Collected data entries:
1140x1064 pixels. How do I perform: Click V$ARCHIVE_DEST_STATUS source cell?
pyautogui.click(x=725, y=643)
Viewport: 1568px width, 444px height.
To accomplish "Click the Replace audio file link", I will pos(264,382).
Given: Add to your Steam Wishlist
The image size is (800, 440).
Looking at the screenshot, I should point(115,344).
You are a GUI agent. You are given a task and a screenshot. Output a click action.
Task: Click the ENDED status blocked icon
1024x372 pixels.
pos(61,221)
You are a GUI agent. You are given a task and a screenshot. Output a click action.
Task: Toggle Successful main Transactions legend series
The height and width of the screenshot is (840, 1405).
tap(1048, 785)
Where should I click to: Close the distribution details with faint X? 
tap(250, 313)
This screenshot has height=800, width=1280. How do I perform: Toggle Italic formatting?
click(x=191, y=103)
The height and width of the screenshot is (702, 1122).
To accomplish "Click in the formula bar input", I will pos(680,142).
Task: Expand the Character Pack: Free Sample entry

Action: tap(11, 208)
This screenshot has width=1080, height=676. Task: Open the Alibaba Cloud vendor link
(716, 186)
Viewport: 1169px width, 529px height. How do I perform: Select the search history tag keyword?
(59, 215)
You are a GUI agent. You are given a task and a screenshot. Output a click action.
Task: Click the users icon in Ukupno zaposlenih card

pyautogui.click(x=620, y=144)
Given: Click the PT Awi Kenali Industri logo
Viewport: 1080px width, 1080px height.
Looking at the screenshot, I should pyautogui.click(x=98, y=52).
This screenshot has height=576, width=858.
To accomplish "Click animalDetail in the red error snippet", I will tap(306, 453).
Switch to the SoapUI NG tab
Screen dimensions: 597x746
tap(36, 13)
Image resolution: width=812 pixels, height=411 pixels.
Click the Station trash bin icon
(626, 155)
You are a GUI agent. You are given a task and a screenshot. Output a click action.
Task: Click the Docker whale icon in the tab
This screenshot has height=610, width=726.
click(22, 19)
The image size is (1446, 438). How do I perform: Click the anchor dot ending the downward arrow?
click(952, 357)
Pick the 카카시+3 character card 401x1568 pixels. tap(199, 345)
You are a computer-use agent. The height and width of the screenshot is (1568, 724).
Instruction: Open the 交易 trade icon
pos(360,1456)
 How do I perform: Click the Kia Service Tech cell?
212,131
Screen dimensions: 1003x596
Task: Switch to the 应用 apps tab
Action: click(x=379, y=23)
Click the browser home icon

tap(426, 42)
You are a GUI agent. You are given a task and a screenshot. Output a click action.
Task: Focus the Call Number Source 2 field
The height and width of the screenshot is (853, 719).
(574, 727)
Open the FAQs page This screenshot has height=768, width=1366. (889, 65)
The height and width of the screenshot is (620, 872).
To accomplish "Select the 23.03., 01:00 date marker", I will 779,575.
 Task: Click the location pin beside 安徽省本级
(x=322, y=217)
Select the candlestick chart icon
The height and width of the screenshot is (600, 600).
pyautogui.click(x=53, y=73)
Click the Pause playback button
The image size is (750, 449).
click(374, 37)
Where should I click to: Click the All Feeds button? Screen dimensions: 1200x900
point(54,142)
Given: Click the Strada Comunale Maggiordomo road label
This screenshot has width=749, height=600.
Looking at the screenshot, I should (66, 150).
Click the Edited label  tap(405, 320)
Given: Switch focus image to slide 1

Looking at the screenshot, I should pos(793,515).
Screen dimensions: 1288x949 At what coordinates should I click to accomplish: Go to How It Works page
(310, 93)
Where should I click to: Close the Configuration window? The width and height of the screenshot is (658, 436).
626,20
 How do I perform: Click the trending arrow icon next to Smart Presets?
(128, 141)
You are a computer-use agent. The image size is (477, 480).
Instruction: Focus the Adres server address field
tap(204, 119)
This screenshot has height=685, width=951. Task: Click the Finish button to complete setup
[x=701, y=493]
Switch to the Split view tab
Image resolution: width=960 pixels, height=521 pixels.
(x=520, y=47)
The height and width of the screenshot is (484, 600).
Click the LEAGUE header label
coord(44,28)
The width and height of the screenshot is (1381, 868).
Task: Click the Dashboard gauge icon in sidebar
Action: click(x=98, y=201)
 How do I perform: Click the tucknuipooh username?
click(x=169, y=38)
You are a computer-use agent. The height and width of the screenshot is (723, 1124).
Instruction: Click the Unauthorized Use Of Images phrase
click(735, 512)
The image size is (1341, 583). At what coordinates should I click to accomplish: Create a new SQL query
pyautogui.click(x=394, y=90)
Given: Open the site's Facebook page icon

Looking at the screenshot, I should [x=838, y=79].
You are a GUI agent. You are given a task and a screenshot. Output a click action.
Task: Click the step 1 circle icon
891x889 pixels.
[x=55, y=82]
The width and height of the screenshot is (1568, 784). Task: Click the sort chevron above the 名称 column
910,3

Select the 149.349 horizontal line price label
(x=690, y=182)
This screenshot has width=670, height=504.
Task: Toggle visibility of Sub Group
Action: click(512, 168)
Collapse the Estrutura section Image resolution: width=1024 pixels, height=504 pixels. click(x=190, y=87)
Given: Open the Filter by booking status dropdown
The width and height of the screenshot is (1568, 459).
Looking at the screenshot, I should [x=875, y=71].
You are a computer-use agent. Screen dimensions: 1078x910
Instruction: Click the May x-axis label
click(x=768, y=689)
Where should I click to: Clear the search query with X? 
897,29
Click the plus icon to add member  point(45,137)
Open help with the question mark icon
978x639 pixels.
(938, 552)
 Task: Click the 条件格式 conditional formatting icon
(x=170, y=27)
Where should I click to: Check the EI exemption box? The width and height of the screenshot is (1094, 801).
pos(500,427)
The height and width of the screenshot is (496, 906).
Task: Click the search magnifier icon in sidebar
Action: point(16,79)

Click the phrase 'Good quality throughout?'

■ Exercise instructions
How many lines of the data contain the word "computer"? Answer with the number alone.

■ Solution to this exercise
4